List every person in the article below about the Medicare rally whose spoken words are given in quotation marks.

Provided passage —
::::

WASHINGTON – Nearly 1,000 senior citizens rallied on Capitol Hill June 25 and blew plastic whistles to show their anger at sham prescription drug bills that benefit drug companies and George W. Bush’s election while opening the door to privatizing Medicare.

“I wish this was a celebration. Instead it is a protest,” said George Kourpias, president of the Alliance of Retired Americans (ARA). “Both the Senate and House are taking every step to privatize Medicare. We are here to blow the whistle on this sham legislation.”

The American Federation of State County and Municipal Employees, UNITE, and the United Steelworkers bused in retirees from Pittsburgh, Philadelphia, and New York for the rally in Upper Senate Park. The African American, Latino and white workers, many wearing their union tee shirts and caps, held placards that read, “Don’t Privatize Medicare.” One protester held a mock tombstone with the epitaph, “R.I.P., Grandma Got Run Over by GOP.”

ARA secretary-treasurer Ruben Burks said, “We disagree with those who say a bad bill is better than no bill. We deserve better.” He warned that four million retired workers stand to lose employer prescription drug plans if either the Grassley-Baucus bill in the Senate or the House Republican plan is approved. Seniors would be forced to choose a private drug benefit plan with high co-payments and riddled with loopholes and donut holes.

Anne Marie Mayer, a retired secretary from New York, said she and her husband scrape by on an annual income of $13,000. Much of the cost of $5,000 in prescription drugs that keep them alive is covered by a New York state drug plan. “But if the Grassley-Baucus plan is passed, my co-pay would be over $4,000 per year,” she said. “That is unacceptable. We need a single-payer prescription drug plan through Medicare.”

::::

Provided records —
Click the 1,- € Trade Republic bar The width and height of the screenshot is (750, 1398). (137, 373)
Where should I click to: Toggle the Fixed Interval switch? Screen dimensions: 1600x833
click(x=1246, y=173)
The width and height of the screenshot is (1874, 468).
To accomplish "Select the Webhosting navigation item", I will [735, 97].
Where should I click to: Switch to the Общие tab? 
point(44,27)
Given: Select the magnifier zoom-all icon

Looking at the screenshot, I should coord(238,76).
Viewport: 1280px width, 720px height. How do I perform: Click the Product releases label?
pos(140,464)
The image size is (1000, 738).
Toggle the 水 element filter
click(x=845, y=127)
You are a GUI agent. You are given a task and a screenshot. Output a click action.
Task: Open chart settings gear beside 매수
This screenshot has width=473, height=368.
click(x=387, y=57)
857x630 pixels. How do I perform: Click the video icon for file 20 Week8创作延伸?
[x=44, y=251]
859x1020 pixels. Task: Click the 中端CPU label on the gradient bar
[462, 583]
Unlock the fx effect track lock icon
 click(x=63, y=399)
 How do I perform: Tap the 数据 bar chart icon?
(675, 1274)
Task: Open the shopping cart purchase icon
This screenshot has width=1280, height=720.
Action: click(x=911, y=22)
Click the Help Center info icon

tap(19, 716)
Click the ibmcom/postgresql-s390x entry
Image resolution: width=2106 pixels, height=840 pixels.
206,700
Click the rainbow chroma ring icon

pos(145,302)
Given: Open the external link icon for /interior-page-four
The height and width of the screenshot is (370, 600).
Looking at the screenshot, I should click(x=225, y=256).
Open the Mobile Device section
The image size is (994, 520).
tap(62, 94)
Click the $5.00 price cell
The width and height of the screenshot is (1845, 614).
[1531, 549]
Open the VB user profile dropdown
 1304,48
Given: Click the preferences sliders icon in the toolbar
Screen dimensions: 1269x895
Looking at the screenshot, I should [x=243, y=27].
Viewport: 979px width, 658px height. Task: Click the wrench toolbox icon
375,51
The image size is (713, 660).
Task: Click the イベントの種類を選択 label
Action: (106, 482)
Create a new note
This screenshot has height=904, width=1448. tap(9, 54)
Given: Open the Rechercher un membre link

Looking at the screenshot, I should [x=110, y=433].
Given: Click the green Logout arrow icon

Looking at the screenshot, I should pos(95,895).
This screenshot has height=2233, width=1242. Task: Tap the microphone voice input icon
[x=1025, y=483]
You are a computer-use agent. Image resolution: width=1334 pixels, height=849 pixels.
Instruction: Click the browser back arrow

::::

Response to this task — George Kourpias, Ruben Burks, Anne Marie Mayer